== Material provided ==
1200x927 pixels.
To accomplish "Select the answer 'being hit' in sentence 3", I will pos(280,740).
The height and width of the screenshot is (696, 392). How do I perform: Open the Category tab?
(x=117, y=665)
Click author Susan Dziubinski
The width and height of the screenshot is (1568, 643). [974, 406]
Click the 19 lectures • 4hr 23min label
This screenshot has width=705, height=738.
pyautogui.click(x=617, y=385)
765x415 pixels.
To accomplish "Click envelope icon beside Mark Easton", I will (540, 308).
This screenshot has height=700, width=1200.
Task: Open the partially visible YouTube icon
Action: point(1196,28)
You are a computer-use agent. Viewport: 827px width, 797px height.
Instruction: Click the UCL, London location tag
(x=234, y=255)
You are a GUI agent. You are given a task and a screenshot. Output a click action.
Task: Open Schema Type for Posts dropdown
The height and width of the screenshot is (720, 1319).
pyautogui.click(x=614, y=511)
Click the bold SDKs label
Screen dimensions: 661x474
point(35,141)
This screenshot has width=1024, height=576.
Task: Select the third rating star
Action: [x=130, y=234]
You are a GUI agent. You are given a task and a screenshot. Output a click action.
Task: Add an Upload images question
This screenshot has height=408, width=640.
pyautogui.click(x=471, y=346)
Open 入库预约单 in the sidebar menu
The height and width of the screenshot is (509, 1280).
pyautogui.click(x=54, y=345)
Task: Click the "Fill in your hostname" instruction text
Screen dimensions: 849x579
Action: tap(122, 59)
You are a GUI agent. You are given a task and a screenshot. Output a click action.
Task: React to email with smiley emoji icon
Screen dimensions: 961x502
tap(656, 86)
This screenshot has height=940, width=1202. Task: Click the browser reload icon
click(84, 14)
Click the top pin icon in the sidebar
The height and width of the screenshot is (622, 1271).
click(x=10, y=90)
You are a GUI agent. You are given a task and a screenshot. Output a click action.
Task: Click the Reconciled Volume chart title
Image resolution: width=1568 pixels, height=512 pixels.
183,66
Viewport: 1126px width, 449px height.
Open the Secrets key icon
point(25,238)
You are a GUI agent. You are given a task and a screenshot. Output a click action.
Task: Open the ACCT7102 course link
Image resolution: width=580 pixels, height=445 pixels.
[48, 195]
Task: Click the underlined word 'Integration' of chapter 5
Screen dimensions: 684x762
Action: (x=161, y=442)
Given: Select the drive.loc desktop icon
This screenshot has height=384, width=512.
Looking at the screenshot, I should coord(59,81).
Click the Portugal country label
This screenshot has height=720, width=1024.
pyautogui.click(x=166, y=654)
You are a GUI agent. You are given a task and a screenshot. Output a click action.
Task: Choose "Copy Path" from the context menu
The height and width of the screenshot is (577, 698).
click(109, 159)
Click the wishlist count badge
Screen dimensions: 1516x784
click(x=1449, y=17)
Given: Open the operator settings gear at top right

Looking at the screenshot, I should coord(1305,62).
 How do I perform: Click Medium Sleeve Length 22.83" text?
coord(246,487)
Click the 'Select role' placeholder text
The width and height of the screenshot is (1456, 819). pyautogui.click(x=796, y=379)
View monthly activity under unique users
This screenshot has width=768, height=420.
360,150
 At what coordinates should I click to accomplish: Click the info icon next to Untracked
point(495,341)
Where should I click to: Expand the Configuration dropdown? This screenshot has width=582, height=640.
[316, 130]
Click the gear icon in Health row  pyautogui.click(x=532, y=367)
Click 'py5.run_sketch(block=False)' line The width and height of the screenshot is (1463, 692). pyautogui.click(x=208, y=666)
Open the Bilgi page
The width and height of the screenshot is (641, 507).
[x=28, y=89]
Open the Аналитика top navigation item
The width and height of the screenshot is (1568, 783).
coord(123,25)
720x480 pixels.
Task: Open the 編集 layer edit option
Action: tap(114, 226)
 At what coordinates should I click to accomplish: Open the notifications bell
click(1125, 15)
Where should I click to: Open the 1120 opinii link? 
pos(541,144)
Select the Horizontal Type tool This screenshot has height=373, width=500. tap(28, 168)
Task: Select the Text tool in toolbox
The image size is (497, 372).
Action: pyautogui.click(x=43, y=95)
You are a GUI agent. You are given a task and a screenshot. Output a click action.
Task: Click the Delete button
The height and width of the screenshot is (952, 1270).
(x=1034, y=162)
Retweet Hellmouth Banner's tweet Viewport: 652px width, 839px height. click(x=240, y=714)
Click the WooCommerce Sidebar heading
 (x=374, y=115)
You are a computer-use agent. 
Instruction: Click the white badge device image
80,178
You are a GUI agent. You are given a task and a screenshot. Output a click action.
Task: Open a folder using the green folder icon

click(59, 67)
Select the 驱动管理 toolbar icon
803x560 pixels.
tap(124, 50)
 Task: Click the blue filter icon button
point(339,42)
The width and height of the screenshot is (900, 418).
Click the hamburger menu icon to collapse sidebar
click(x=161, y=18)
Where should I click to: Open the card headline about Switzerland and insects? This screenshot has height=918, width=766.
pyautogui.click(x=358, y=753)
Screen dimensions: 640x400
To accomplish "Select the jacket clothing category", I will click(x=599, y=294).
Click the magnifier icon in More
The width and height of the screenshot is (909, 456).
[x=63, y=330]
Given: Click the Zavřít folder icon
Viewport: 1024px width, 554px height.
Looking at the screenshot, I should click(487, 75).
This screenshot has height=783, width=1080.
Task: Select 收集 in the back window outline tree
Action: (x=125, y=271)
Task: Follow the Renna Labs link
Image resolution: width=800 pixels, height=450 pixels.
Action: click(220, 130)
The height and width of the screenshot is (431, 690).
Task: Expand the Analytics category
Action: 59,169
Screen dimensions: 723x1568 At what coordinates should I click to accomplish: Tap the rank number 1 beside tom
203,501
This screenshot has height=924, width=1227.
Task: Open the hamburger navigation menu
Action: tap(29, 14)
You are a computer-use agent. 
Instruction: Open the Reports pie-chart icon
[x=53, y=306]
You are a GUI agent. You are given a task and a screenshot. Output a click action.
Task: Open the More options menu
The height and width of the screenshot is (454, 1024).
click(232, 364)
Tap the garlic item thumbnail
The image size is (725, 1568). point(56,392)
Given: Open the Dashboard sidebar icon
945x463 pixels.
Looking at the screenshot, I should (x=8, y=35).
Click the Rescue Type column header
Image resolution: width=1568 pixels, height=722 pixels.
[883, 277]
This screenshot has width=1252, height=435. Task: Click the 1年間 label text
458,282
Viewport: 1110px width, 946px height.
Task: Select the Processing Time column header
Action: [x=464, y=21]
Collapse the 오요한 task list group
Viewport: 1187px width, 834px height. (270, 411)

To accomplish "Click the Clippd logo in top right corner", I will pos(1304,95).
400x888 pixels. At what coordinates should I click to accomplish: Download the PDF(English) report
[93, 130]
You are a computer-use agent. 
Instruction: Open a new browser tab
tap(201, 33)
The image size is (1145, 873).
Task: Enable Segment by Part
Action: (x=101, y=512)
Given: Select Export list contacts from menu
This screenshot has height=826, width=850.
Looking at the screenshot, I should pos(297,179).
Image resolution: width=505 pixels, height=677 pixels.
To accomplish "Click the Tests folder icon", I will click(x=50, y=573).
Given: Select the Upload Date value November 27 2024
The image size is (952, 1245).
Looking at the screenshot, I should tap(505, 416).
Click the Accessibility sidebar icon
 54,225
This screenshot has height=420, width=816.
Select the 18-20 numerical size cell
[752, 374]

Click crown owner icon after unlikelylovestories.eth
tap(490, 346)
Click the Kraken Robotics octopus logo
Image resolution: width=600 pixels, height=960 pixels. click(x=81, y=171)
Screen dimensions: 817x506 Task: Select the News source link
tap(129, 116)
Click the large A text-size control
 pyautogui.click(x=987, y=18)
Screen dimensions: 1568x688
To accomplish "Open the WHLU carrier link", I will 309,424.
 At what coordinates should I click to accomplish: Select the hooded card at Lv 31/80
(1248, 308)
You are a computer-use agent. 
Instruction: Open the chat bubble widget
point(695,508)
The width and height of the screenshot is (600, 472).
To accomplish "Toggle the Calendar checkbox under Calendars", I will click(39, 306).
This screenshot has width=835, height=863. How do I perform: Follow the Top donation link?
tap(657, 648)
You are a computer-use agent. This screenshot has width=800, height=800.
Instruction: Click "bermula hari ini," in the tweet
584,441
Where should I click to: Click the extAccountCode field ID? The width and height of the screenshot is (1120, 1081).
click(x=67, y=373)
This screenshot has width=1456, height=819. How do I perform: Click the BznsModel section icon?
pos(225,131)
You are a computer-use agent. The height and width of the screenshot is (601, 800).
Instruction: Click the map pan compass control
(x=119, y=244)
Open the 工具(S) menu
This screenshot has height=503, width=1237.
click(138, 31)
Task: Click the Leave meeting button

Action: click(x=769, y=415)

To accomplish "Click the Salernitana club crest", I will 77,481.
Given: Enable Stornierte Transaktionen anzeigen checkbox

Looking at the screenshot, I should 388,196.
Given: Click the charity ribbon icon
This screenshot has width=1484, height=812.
===
[Problem]
Write out exactly the lines above between the line with "How do I perform: Click Medium" and the line with "Select the Horizontal", inclusive, and nothing beyond them.

[Exercise solution]
 How do I perform: Click Medium Sleeve Length 22.83" text?
coord(246,487)
Click the 'Select role' placeholder text
The width and height of the screenshot is (1456, 819). pyautogui.click(x=796, y=379)
View monthly activity under unique users
This screenshot has width=768, height=420.
360,150
 At what coordinates should I click to accomplish: Click the info icon next to Untracked
point(495,341)
Where should I click to: Expand the Configuration dropdown? This screenshot has width=582, height=640.
[316, 130]
Click the gear icon in Health row  pyautogui.click(x=532, y=367)
Click 'py5.run_sketch(block=False)' line The width and height of the screenshot is (1463, 692). pyautogui.click(x=208, y=666)
Open the Bilgi page
The width and height of the screenshot is (641, 507).
[x=28, y=89]
Open the Аналитика top navigation item
The width and height of the screenshot is (1568, 783).
coord(123,25)
720x480 pixels.
Task: Open the 編集 layer edit option
Action: tap(114, 226)
 At what coordinates should I click to accomplish: Open the notifications bell
click(1125, 15)
Where should I click to: Open the 1120 opinii link? 
pos(541,144)
Select the Horizontal Type tool This screenshot has height=373, width=500. tap(28, 168)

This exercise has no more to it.